Pangl: Mit der Gründung der Kooperationsgenossenschaft der Landesbanken hat es eine wesentliche Veränderung in der Raiffeisen Bankengruppe gegeben. Ich sehe die Kooperationsgenossenschaft jedoch keineswegs als Konkurrenz, vielmehr streben wir eine effiziente Zusammenarbeit und gute gegenseitige Ergänzung an. Ähnliches gilt für den Agrarbereich. Wie bereits erwähnt, ist dort künftig mehr eine Vernetzung in Querschnittmaterien und weniger die Unterstützung in Fachfragen vonnöten. Darüber hinaus ist der ÖRV wie alle Unternehmen durch die Digitalisierung gefordert, besonders im Bereich der Raiffeisenzeitung, des Raiffeisen Campus und der Revision. Mit unserem Projekt des Einsatzes von Künstlicher Intelligenz im Rahmen der Abschlussprüfung sind wir aber Vorreiter unter allen österreichischen Prüfungsgesellschaften.   

Bei Strategieprozessen ist die Einbindung aller Stakeholder von großer Bedeutung. Wie sind die ÖRV-Mitglieder in diesem Prozess vertreten?
Pangl: Die in der Klausur definierten Handlungsfelder werden in Arbeitsgruppen abgearbeitet, wobei jedes Exekutivausschuss-Mitglied ein Thema als Sponsor übernommen hat. Wir haben sehr darauf geachtet, dass Vertreter aller betroffenen Mitglieder in diese Arbeitsgruppen eingebunden sind.
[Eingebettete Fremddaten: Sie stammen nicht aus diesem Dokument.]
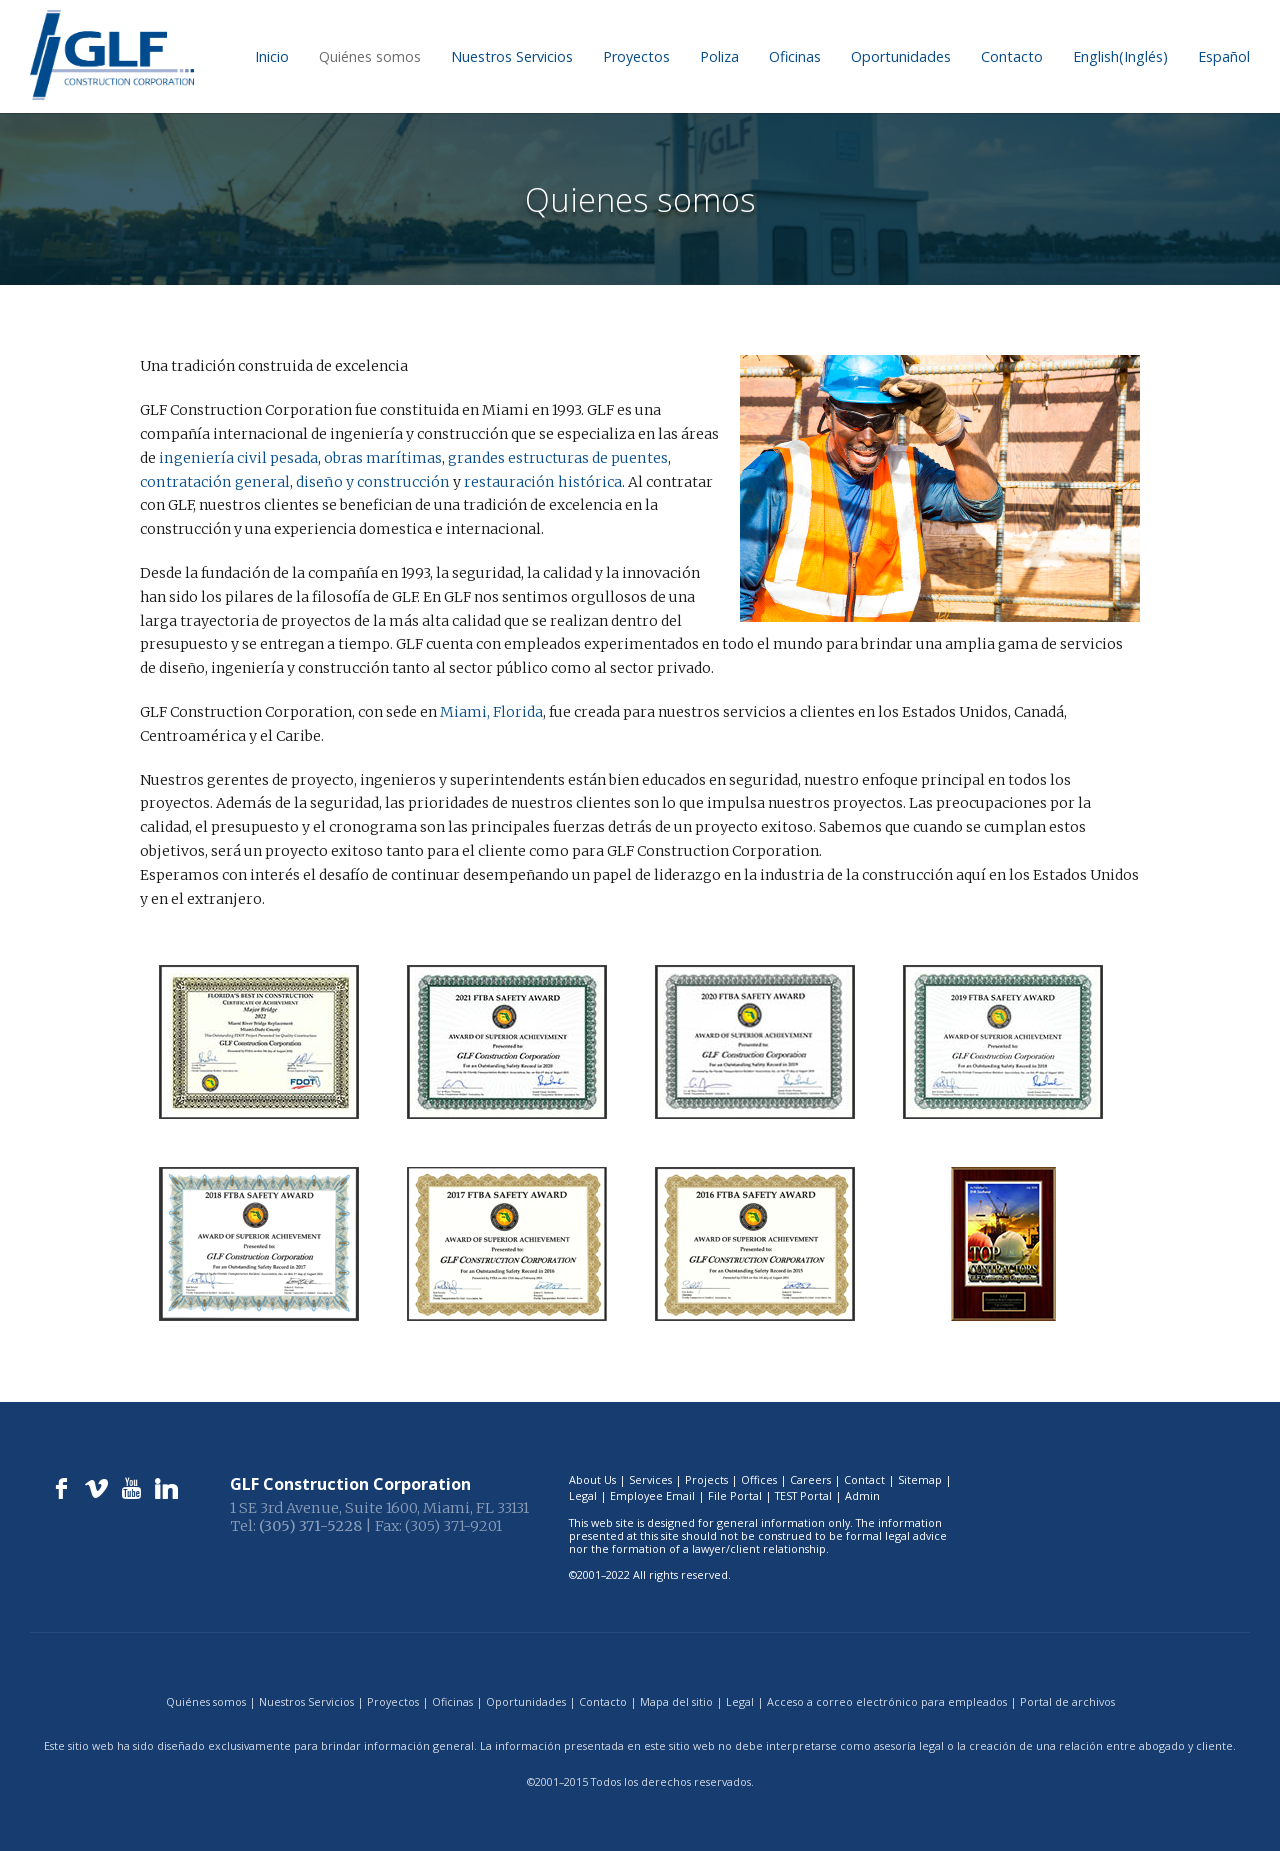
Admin (862, 1495)
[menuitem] (1120, 56)
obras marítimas (381, 458)
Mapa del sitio (676, 1701)
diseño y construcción (368, 482)
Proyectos (636, 56)
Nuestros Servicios (512, 56)
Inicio (272, 56)
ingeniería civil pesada (237, 458)
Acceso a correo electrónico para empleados (887, 1701)
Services (650, 1479)
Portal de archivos (1067, 1701)
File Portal (735, 1495)
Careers (810, 1479)
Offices (759, 1479)
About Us (592, 1479)
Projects (706, 1479)
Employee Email (652, 1495)
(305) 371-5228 (310, 1526)
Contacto (1012, 56)
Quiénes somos (370, 56)
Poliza (719, 56)
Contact (864, 1479)
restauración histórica (536, 482)
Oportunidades (901, 56)
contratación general (213, 482)
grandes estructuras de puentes (555, 458)
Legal (583, 1495)
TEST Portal (803, 1495)
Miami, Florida (491, 712)
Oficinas (795, 56)
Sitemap (920, 1479)
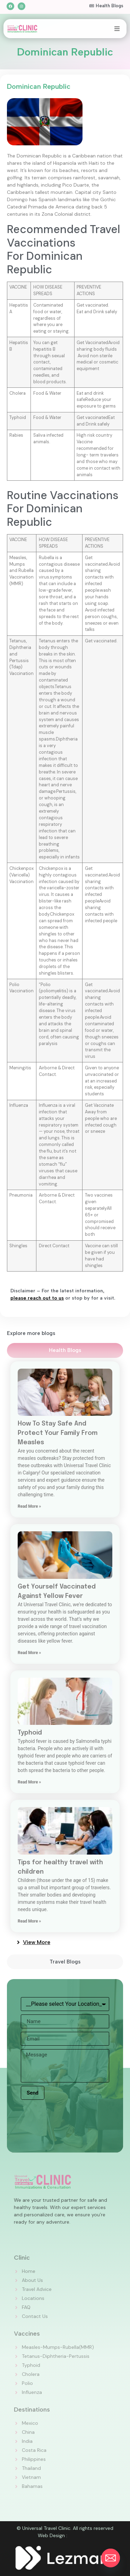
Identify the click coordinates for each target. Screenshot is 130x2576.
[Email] (110, 2558)
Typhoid (30, 1733)
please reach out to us (37, 1298)
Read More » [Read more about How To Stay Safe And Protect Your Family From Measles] (29, 1506)
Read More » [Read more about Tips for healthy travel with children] (29, 1921)
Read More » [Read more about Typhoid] (29, 1782)
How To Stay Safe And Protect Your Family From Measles (57, 1433)
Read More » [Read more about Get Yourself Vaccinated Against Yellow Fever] (29, 1652)
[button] (117, 29)
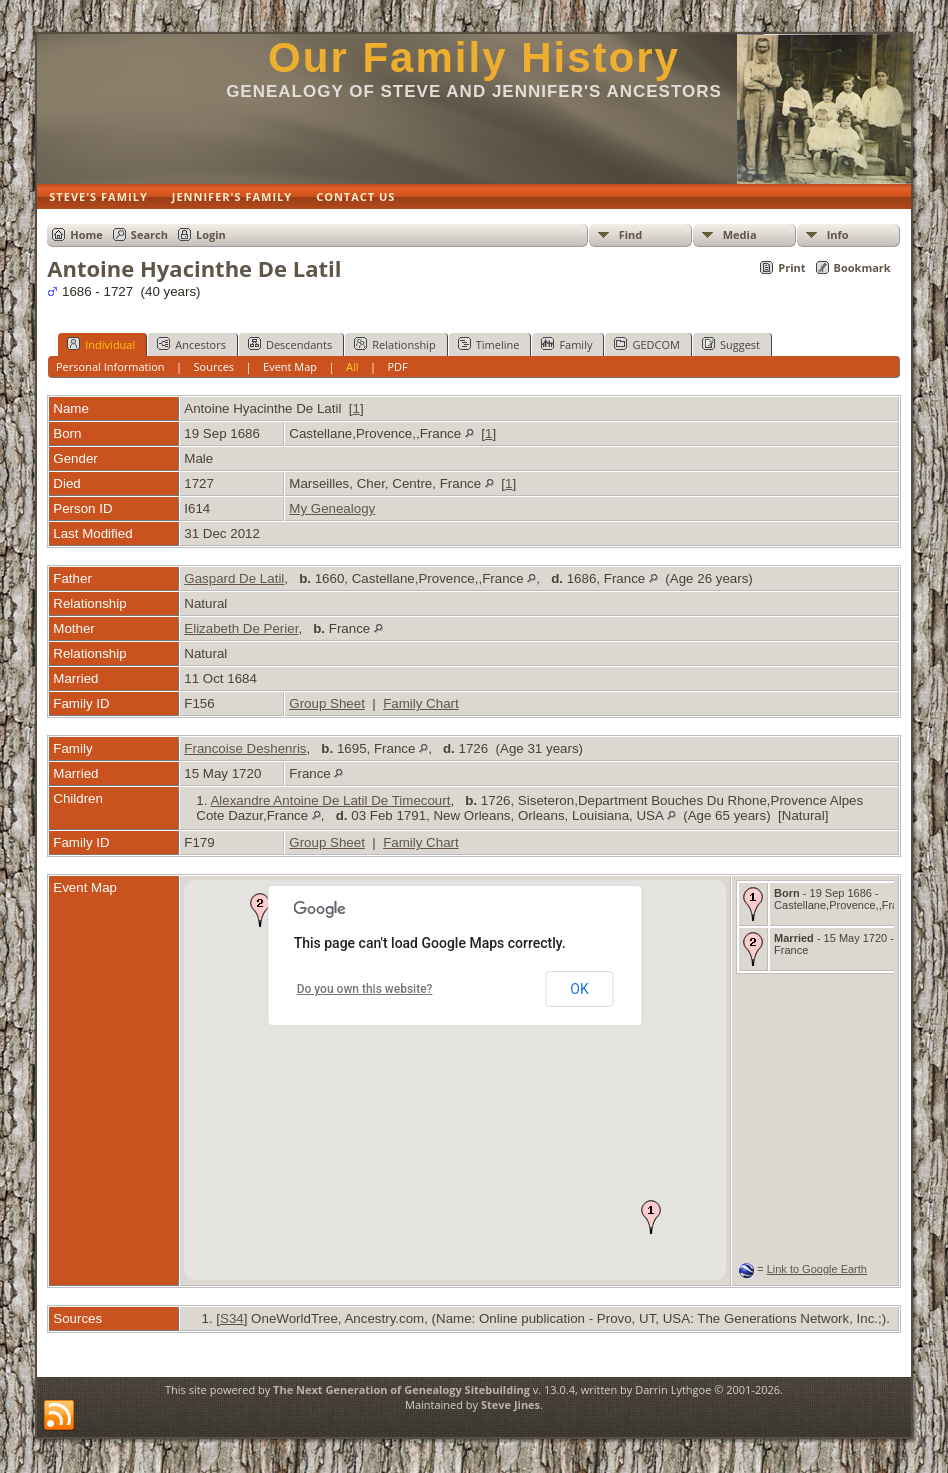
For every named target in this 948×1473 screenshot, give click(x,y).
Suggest (731, 344)
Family (566, 344)
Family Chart (421, 703)
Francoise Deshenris (245, 748)
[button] (651, 1217)
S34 (232, 1318)
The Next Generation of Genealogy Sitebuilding (401, 1389)
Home (86, 234)
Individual (101, 344)
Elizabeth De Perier (241, 628)
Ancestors (191, 344)
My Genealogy (332, 508)
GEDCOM (646, 344)
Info (838, 234)
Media (740, 234)
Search (149, 234)
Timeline (489, 344)
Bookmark (862, 267)
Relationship (394, 344)
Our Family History (474, 57)
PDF (397, 366)
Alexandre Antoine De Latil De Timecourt (330, 800)
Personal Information (110, 366)
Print (791, 267)
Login (211, 234)
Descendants (290, 344)
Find (631, 234)
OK (579, 989)
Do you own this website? (365, 989)
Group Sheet (327, 703)
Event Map (290, 366)
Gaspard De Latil (234, 578)
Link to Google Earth (817, 1269)
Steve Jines (510, 1404)
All (352, 366)
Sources (214, 366)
Bei der Erstellung eines neuen Leitbildes ist mir zudem auch die Einbindung der ÖRV-Mitarbeiter wichtig.

Bis wann wird der Strategieprozess abgeschlossen sein? Wo sehen Sie den ÖRV in zwei Jahren?
Pangl: Das hängt von der Komplexität der einzelnen Themen ab. Wir wollen jedenfalls bis zur Generalversammlung im Juni 2020 die notwendigen Schritte gesetzt haben. Ziel ist es, die Profilschärfung bis dahin abzuschließen und dem gesamten Raiffeisen-Sektor als neutrale Drehscheibe, dynamischer Impulsgeber und gemeinsame Plattform zur Verfügung zu stehen – das ist unsere Erfolgsposition und die werden wir weiter ausbauen.